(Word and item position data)
------------------------------------------------------------

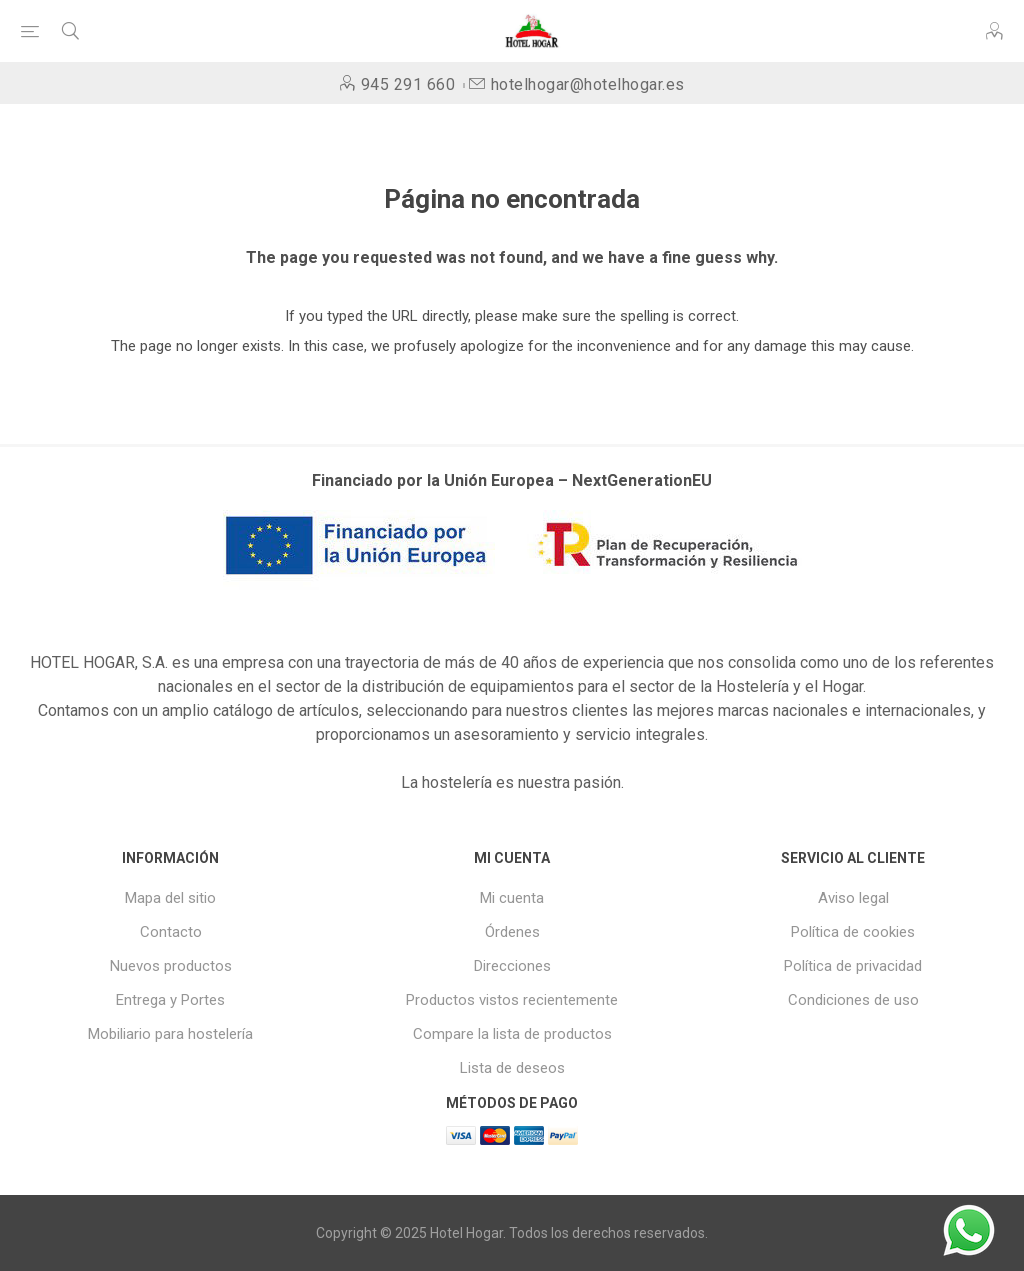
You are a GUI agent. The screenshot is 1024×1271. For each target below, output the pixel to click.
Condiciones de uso (853, 1000)
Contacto (171, 932)
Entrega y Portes (170, 1000)
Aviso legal (853, 898)
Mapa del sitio (170, 898)
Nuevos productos (171, 966)
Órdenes (512, 932)
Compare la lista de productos (512, 1034)
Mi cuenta (512, 898)
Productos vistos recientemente (512, 1000)
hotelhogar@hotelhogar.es (588, 84)
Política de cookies (853, 932)
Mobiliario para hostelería (170, 1034)
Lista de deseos (512, 1068)
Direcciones (512, 966)
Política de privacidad (853, 966)
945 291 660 (408, 84)
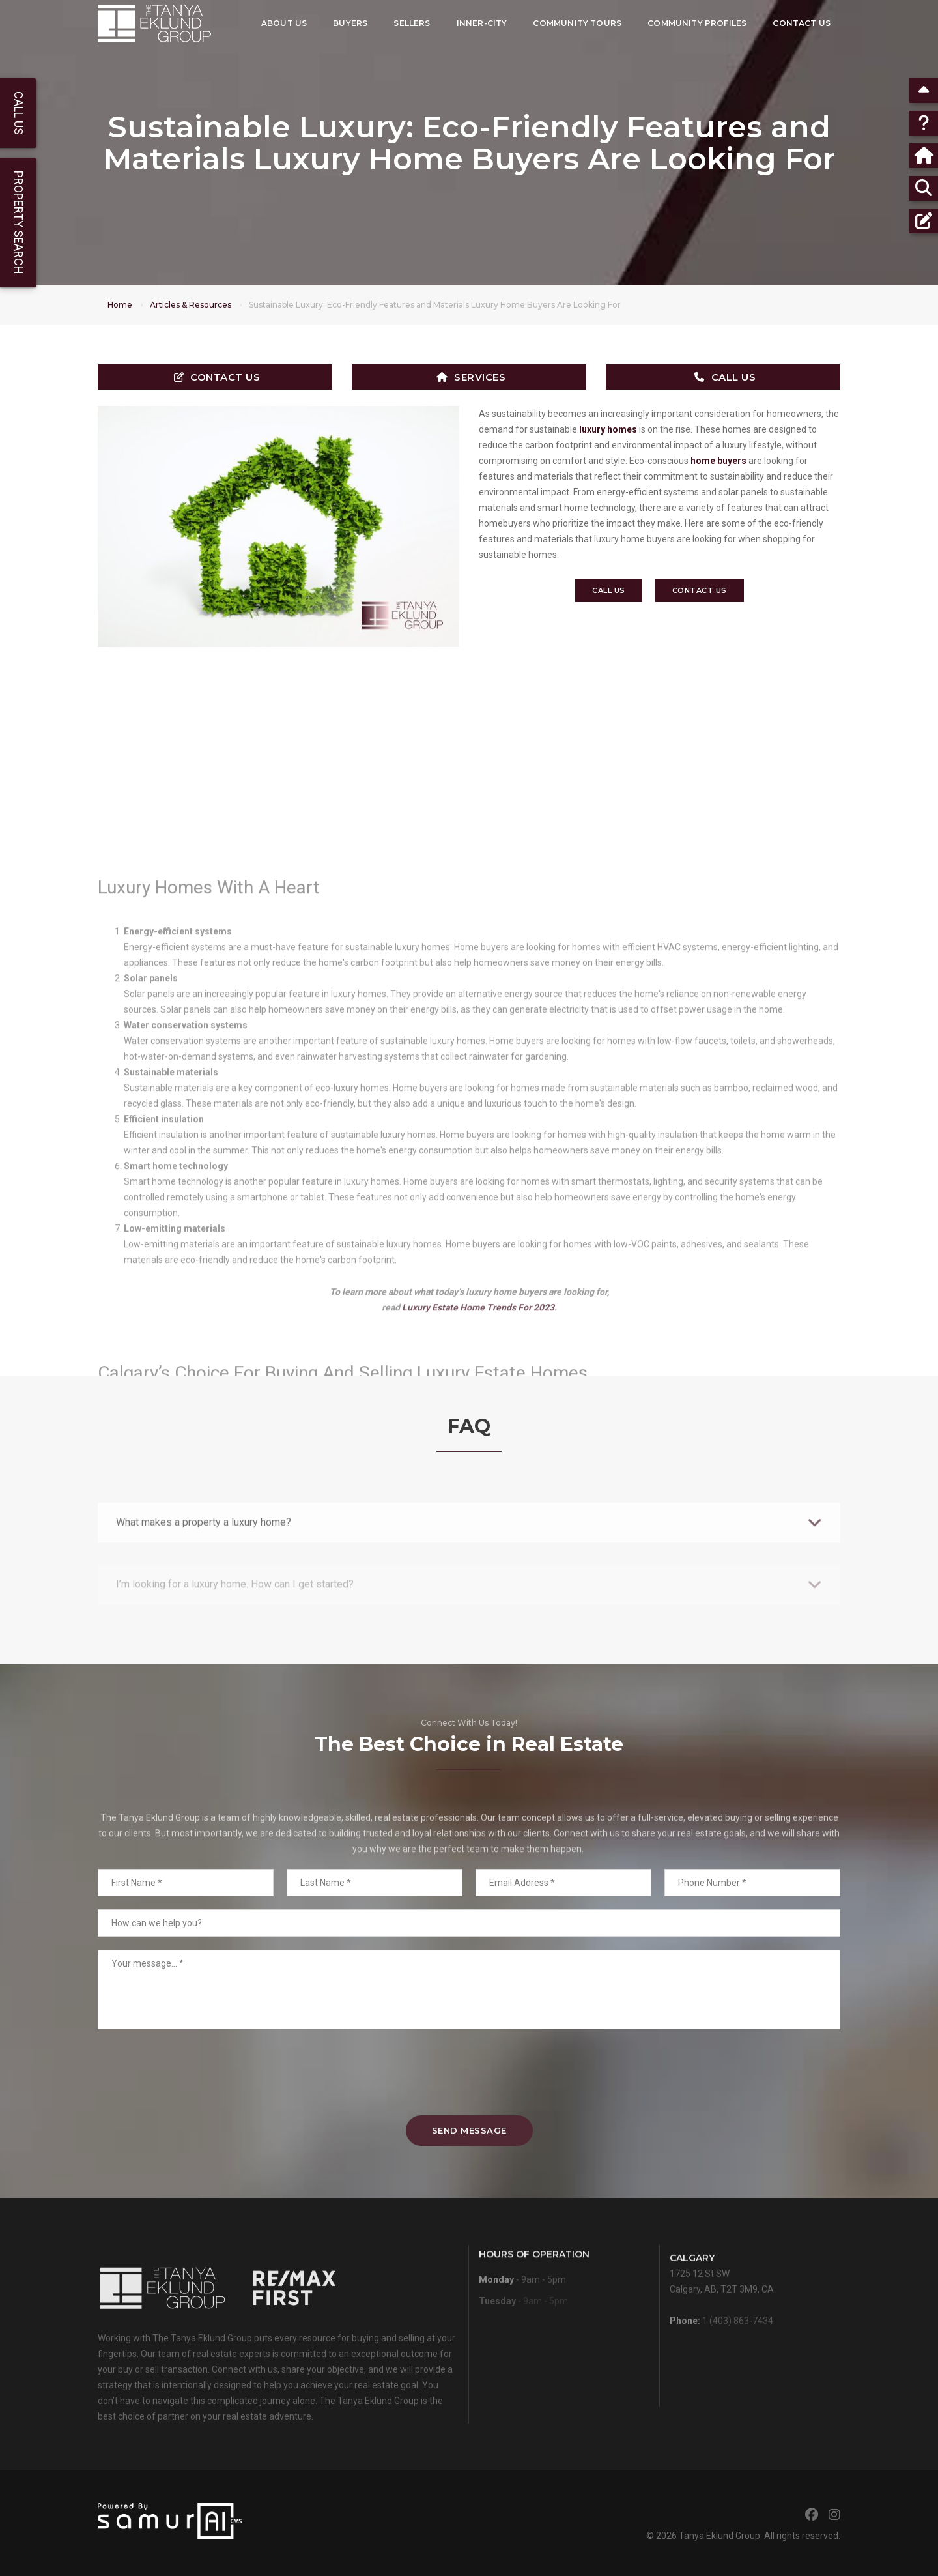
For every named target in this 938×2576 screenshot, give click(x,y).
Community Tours (577, 23)
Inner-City (481, 23)
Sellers (411, 23)
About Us (284, 23)
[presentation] (469, 2072)
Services (471, 377)
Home (119, 305)
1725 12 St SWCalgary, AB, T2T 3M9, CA (722, 2306)
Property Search (18, 222)
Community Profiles (696, 23)
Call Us (725, 377)
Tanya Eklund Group (719, 2535)
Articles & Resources (190, 305)
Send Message (469, 2130)
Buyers (350, 23)
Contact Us (802, 23)
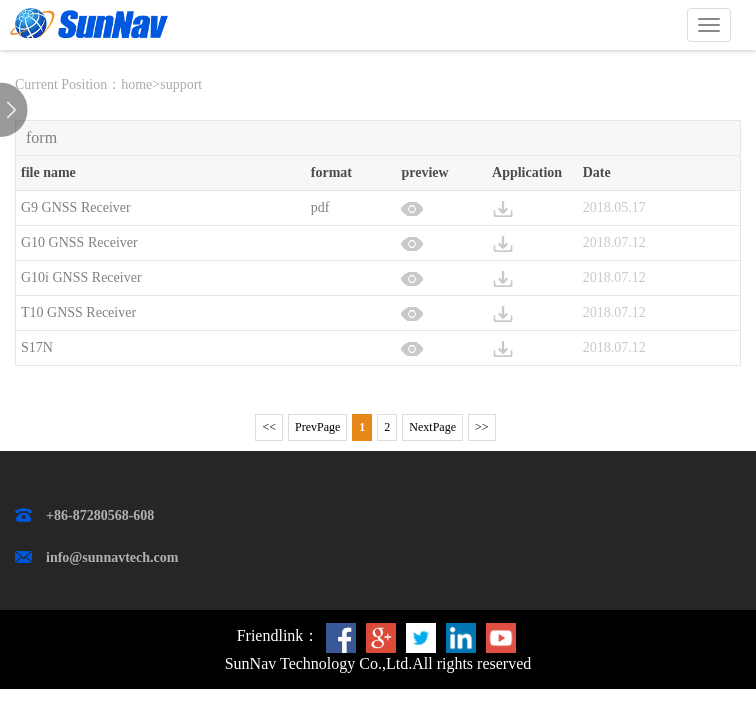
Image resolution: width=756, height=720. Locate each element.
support (181, 84)
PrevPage (317, 427)
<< (269, 427)
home (136, 84)
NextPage (432, 427)
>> (482, 427)
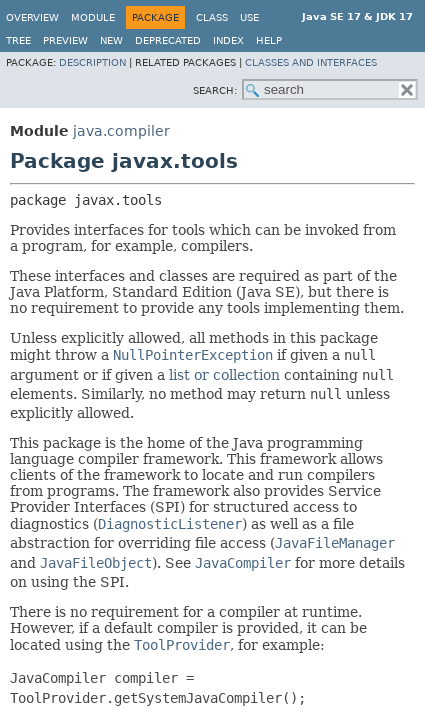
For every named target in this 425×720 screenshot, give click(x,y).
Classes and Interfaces (311, 62)
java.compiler (121, 131)
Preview (65, 40)
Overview (32, 17)
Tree (18, 40)
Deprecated (168, 40)
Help (269, 40)
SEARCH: (215, 90)
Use (249, 17)
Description (92, 62)
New (111, 40)
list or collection (224, 375)
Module (93, 17)
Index (228, 40)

------------------------------------------------------------

EXERCISE REQUIREMENTS:
Lay out every line of the entries above as a Markdown table with the columns "Row" and "Entry line," numbering the rows and skipping blank lines. Leave the pictures out of the answer.

ANSWER FOR THE TASK:
| Row | Entry line |
|---|---|
| 1 | You are a GUI agent. The screenshot is 1024×1271. For each target below, output the pixel to click. |
| 2 | Condiciones de uso (853, 1000) |
| 3 | Contacto (171, 932) |
| 4 | Entrega y Portes (170, 1000) |
| 5 | Aviso legal (853, 898) |
| 6 | Mapa del sitio (170, 898) |
| 7 | Nuevos productos (171, 966) |
| 8 | Órdenes (512, 932) |
| 9 | Compare la lista de productos (512, 1034) |
| 10 | Mi cuenta (512, 898) |
| 11 | Productos vistos recientemente (512, 1000) |
| 12 | hotelhogar@hotelhogar.es (588, 84) |
| 13 | Política de cookies (853, 932) |
| 14 | Mobiliario para hostelería (170, 1034) |
| 15 | Lista de deseos (512, 1068) |
| 16 | Direcciones (512, 966) |
| 17 | Política de privacidad (853, 966) |
| 18 | 945 291 660 (408, 84) |
| 19 | For every named target in this 938×2576 screenshot, give click(x,y). |
| 20 | Community Tours (577, 23) |
| 21 | Inner-City (481, 23) |
| 22 | Sellers (411, 23) |
| 23 | About Us (284, 23) |
| 24 | [presentation] (469, 2072) |
| 25 | Services (471, 377) |
| 26 | Home (119, 305) |
| 27 | 1725 12 St SWCalgary, AB, T2T 3M9, CA (722, 2306) |
| 28 | Property Search (18, 222) |
| 29 | Community Profiles (696, 23) |
| 30 | Call Us (725, 377) |
| 31 | Tanya Eklund Group (719, 2535) |
| 32 | Articles & Resources (190, 305) |
| 33 | Send Message (469, 2130) |
| 34 | Buyers (350, 23) |
| 35 | Contact Us (802, 23) |
| 36 | Image resolution: width=756, height=720. Locate each element. |
| 37 | support (181, 84) |
| 38 | PrevPage (317, 427) |
| 39 | << (269, 427) |
| 40 | home (136, 84) |
| 41 | NextPage (432, 427) |
| 42 | >> (482, 427) |
| 43 | For every named target in this 425×720 screenshot, give click(x,y). |
| 44 | Classes and Interfaces (311, 62) |
| 45 | java.compiler (121, 131) |
| 46 | Preview (65, 40) |
| 47 | Overview (32, 17) |
| 48 | Tree (18, 40) |
| 49 | Deprecated (168, 40) |
| 50 | Help (269, 40) |
| 51 | SEARCH: (215, 90) |
| 52 | Use (249, 17) |
| 53 | Description (92, 62) |
| 54 | New (111, 40) |
| 55 | list or collection (224, 375) |
| 56 | Module (93, 17) |
| 57 | Index (228, 40) |